Sarraj has been Prime Minister of the Government of National Accord since its installment in December 2015 as part of a United Nations-led political agreement.

Prior to his initial arrival in Tripoli in March 2016, Sarraj survived two separate assassination attempts.

Over the past two years, the GNA has struggled to gain a foothold as a legitimate institution of authority inside the country, and Libya has remained divided. The government's initial proposed group of ministers was rejected by the House of Representatives (HoR), leading Sarraj to form a government that received a no confidence vote from the HoR. Infighting among rival militias has only intensified, and Libyan citizens have faced economic hardships, including inflation, corruption, and smuggling, that are "melting away the country's cash reserves".

The United Nations representatives who initially formed the unity government have since expressed concern over its ability to make progress. In December 2016, the Security Council noted the "limited authority" of the GNA and stated that "the Libyan Political Agreement did not fulfill the expectations. The implementation has stalled."
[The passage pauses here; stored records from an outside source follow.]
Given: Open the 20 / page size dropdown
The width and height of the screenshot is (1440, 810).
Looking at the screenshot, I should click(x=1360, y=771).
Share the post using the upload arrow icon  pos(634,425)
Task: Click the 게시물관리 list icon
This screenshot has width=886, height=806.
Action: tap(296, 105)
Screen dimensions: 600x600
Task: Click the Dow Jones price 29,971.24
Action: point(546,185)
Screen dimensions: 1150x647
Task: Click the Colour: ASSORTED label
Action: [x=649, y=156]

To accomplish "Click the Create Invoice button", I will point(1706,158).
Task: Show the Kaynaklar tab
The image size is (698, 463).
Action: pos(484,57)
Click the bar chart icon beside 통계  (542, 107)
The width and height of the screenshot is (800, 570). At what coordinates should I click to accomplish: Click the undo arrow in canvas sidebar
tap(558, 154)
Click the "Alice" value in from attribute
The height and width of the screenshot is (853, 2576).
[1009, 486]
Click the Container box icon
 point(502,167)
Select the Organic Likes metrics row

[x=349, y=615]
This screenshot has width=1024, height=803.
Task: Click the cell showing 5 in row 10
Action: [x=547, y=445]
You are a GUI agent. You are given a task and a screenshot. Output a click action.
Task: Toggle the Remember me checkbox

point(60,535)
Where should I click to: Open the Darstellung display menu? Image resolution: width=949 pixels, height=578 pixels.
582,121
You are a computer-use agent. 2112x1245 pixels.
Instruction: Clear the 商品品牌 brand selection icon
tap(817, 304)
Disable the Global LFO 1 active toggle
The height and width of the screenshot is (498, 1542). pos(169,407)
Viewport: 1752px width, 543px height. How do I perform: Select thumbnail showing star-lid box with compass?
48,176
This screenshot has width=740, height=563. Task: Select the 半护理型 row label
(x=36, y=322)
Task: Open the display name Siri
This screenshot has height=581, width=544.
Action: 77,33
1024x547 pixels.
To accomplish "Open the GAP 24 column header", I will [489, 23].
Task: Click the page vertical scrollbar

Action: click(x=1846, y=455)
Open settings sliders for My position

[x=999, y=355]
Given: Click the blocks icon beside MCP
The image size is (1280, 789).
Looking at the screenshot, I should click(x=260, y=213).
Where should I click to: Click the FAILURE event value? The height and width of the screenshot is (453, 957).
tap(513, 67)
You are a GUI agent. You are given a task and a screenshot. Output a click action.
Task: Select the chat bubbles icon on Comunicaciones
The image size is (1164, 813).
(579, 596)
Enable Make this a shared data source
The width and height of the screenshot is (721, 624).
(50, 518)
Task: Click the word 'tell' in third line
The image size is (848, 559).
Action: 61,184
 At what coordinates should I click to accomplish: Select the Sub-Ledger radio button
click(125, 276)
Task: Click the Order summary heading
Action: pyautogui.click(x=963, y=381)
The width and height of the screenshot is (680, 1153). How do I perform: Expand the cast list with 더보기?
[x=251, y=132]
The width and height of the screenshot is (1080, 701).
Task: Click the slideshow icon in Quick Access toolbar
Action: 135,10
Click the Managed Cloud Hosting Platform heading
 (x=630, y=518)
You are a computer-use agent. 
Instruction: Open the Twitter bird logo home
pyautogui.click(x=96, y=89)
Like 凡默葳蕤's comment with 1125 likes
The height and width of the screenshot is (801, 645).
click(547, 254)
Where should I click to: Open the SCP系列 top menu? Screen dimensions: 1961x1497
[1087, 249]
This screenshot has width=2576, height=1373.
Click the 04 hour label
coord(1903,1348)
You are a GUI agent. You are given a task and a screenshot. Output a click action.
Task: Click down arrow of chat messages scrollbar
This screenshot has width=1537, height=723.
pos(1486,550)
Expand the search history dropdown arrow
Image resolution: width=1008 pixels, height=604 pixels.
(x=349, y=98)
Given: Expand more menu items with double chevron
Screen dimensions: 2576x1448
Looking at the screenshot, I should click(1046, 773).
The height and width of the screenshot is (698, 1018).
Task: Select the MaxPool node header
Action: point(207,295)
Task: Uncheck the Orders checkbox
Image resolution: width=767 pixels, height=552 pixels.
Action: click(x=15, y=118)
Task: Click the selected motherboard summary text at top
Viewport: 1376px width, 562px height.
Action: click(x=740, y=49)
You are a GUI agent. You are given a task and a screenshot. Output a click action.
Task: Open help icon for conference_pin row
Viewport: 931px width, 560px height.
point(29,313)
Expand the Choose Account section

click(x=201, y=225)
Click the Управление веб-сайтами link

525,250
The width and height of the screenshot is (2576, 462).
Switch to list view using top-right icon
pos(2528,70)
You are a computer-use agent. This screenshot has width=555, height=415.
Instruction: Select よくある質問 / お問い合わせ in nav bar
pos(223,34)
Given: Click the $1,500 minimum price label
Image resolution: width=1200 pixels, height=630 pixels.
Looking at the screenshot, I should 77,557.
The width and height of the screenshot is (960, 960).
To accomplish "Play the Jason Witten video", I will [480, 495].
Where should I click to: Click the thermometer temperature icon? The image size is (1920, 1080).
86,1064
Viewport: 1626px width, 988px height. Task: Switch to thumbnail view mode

Months following this statement, an April 2017 U.N. Security Council meeting summary cautioned that "Libya could relapse into conflict" and said the government has struggled to "deliver basic services while endeavoring to fight terrorism, illegal migration and oil smuggling."

In an attempt to make the government more effective, reports have surfaced throughout 2017 of a consensus to restructure the GNA and overall Libyan Political Agreement.

In July 2018, Libya rejected European Union's plan aimed at stopping migration from Libya.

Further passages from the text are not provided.